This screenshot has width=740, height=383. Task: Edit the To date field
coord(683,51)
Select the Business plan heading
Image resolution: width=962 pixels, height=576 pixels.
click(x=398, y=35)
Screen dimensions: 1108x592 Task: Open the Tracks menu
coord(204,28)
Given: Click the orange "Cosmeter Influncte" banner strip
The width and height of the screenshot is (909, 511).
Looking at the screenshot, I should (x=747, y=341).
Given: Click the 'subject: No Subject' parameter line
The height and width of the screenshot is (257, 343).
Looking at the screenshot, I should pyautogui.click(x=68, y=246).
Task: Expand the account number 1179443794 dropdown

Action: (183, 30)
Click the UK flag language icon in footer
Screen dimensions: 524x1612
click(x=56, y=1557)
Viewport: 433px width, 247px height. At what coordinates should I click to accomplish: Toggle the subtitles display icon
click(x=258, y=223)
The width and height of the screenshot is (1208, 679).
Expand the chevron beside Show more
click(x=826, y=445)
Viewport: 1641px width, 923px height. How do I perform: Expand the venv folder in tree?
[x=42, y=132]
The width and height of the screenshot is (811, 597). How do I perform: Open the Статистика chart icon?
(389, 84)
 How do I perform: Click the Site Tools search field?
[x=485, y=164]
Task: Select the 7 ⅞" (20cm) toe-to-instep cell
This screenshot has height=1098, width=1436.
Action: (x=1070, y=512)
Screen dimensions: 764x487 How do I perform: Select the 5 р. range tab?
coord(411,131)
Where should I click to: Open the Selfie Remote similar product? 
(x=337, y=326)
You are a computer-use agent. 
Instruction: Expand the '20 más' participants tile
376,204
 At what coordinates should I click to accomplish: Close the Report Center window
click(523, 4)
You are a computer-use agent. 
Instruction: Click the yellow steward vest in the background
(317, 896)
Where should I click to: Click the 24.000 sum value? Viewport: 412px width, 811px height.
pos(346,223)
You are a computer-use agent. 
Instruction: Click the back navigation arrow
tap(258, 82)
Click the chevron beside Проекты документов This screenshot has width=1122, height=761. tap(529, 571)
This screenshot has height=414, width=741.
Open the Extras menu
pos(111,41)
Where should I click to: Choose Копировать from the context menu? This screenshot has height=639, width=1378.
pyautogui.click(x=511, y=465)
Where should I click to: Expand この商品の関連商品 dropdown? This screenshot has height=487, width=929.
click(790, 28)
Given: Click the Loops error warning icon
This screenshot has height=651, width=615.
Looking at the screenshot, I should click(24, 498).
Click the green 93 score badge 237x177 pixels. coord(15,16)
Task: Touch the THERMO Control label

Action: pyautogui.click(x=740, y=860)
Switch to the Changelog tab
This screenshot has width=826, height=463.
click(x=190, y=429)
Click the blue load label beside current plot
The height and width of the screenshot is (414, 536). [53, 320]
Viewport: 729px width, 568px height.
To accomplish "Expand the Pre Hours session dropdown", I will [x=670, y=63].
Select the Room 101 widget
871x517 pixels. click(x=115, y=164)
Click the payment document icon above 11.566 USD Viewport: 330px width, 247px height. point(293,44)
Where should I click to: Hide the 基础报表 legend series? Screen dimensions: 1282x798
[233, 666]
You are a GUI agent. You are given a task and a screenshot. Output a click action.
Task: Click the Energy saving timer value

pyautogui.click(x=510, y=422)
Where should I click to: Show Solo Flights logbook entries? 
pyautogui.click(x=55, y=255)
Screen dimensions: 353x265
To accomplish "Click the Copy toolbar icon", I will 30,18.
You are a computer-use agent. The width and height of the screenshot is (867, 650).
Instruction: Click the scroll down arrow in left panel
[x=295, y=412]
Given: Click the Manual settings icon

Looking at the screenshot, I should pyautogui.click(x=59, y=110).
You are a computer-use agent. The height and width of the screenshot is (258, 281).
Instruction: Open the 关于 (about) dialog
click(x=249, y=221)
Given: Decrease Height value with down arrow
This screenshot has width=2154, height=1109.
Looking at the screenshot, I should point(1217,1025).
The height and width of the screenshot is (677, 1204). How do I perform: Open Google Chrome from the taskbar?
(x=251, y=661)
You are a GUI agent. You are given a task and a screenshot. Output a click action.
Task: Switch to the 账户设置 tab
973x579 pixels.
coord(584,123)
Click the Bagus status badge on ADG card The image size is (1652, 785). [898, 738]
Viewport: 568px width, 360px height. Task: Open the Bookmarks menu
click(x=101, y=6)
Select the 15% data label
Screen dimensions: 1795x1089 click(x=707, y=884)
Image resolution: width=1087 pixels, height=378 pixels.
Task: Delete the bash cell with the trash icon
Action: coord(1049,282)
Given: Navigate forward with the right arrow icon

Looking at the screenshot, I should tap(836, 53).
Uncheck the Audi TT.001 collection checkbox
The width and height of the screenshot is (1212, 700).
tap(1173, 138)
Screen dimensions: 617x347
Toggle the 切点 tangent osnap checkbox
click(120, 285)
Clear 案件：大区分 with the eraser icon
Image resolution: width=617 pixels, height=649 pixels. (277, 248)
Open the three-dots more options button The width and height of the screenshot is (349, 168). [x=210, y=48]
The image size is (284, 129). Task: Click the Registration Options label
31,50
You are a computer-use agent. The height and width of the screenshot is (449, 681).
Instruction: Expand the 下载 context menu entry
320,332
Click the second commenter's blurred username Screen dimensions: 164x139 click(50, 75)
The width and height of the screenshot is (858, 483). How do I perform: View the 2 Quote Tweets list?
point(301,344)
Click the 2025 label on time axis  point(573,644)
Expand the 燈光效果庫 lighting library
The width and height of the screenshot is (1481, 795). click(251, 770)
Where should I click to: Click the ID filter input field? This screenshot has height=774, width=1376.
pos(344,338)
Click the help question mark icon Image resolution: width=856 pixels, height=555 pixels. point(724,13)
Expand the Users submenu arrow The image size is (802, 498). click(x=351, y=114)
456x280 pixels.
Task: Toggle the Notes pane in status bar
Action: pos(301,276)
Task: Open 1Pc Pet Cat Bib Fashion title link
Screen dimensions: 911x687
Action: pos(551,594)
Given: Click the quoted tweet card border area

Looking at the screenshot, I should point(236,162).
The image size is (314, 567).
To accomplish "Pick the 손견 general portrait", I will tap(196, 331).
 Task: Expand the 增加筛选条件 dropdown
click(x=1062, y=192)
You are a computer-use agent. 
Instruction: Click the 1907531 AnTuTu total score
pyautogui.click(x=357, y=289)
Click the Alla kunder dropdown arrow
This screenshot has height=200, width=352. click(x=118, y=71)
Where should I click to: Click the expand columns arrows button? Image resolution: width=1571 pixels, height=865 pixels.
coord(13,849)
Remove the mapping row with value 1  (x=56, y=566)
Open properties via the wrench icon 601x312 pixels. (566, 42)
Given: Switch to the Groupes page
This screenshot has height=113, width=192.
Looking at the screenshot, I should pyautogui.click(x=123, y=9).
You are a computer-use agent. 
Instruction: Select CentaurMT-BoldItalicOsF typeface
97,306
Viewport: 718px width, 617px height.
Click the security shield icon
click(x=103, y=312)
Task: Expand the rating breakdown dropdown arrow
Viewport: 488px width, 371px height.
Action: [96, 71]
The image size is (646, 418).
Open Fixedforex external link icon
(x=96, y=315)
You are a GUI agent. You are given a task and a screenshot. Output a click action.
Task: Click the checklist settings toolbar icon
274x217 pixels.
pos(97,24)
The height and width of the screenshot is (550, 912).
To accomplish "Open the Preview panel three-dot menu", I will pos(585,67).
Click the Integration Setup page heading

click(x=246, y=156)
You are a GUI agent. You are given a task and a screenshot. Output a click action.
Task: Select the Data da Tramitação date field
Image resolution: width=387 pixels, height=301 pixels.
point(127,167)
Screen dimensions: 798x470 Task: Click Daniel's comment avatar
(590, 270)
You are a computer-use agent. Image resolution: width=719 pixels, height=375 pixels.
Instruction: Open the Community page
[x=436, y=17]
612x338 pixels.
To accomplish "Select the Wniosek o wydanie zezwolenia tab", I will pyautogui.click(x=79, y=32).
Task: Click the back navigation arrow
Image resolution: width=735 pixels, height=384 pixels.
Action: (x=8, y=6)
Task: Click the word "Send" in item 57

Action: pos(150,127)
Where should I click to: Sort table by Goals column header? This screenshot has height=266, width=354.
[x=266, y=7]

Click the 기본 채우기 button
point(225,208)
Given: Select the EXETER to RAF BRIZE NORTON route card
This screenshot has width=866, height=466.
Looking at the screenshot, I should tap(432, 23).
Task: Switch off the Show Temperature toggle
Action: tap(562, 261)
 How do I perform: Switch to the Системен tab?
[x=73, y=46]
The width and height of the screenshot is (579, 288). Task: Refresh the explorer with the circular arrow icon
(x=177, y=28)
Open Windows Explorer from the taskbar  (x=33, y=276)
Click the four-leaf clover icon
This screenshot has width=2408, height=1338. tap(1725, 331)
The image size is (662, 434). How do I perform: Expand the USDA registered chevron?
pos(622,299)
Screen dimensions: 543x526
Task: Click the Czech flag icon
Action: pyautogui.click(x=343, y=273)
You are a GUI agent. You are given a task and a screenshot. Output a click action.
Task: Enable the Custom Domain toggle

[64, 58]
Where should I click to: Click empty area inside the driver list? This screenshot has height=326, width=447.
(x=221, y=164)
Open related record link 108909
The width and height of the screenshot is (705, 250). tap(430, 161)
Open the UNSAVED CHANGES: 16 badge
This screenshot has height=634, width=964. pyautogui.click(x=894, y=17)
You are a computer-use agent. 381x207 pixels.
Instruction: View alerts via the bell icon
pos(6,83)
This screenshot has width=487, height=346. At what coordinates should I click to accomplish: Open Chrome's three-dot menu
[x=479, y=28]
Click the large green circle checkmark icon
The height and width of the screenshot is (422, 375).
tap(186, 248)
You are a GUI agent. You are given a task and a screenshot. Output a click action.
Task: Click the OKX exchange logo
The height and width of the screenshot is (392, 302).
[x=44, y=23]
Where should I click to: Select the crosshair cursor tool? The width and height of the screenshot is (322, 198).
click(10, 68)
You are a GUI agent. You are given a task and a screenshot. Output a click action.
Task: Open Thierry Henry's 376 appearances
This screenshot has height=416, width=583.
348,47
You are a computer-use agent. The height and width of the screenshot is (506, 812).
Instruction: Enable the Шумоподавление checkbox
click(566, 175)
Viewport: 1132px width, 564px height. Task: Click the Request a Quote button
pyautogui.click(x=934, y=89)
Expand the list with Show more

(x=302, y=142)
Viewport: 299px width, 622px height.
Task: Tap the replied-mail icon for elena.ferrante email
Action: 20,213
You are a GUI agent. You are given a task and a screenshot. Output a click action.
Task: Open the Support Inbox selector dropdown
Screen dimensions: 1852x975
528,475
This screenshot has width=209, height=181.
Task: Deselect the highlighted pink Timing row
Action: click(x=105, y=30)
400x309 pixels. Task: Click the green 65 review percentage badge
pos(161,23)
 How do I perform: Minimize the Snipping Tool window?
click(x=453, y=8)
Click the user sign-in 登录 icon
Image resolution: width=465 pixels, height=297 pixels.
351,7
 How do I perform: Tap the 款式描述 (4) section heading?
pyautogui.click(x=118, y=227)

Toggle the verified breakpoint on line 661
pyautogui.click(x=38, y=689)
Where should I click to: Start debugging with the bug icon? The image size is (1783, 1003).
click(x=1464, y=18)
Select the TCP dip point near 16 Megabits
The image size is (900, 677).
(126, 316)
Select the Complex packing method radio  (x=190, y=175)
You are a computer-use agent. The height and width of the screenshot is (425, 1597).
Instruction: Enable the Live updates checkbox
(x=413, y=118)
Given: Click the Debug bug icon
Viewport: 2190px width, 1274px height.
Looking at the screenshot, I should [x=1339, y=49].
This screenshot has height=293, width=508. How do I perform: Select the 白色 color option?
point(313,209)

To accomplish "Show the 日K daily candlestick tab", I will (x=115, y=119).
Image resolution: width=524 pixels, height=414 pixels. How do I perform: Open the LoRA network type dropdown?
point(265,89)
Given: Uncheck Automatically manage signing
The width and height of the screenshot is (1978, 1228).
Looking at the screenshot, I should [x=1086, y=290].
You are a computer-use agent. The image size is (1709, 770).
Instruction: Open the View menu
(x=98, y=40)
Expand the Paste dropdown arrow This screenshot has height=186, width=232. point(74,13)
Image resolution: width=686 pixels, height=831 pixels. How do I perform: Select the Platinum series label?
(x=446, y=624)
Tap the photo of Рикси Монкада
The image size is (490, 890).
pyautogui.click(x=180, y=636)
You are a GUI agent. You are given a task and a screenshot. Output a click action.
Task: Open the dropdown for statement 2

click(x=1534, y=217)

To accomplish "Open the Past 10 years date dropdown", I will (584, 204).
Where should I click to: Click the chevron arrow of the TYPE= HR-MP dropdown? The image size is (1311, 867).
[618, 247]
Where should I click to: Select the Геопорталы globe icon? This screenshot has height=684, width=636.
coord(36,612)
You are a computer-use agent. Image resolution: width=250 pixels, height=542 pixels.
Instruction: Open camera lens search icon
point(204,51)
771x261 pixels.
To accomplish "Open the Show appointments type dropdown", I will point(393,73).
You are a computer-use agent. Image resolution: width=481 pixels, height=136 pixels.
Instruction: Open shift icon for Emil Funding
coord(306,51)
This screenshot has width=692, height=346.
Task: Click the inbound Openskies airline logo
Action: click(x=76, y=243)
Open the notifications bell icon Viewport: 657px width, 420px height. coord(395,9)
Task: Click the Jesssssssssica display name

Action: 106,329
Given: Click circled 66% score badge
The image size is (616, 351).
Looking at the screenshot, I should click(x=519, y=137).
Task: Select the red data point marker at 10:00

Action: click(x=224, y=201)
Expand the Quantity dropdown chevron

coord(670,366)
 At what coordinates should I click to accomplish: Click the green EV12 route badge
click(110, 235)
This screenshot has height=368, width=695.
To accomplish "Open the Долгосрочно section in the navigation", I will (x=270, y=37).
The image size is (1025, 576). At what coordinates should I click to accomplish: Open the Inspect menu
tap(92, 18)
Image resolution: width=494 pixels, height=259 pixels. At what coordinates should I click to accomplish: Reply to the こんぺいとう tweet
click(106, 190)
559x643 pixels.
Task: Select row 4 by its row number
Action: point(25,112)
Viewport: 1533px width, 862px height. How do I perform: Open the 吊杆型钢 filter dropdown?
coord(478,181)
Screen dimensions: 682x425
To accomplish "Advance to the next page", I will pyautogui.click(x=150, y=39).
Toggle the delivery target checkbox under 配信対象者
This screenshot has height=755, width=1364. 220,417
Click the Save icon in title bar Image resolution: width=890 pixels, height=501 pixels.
====
== YOUR INSTRUCTIONS ==
Can you write out the lines starting at the one containing "Click the green 93" and ending at the one containing "pyautogui.click(x=510, y=422)", with nothing changed?

== RESULT OF THIS EXERCISE ==
Click the green 93 score badge 237x177 pixels. coord(15,16)
Task: Touch the THERMO Control label

Action: pyautogui.click(x=740, y=860)
Switch to the Changelog tab
This screenshot has width=826, height=463.
click(x=190, y=429)
Click the blue load label beside current plot
The height and width of the screenshot is (414, 536). [53, 320]
Viewport: 729px width, 568px height.
To accomplish "Expand the Pre Hours session dropdown", I will [x=670, y=63].
Select the Room 101 widget
871x517 pixels. click(x=115, y=164)
Click the payment document icon above 11.566 USD Viewport: 330px width, 247px height. point(293,44)
Where should I click to: Hide the 基础报表 legend series? Screen dimensions: 1282x798
[233, 666]
You are a GUI agent. You are given a task and a screenshot. Output a click action.
Task: Click the Energy saving timer value

pyautogui.click(x=510, y=422)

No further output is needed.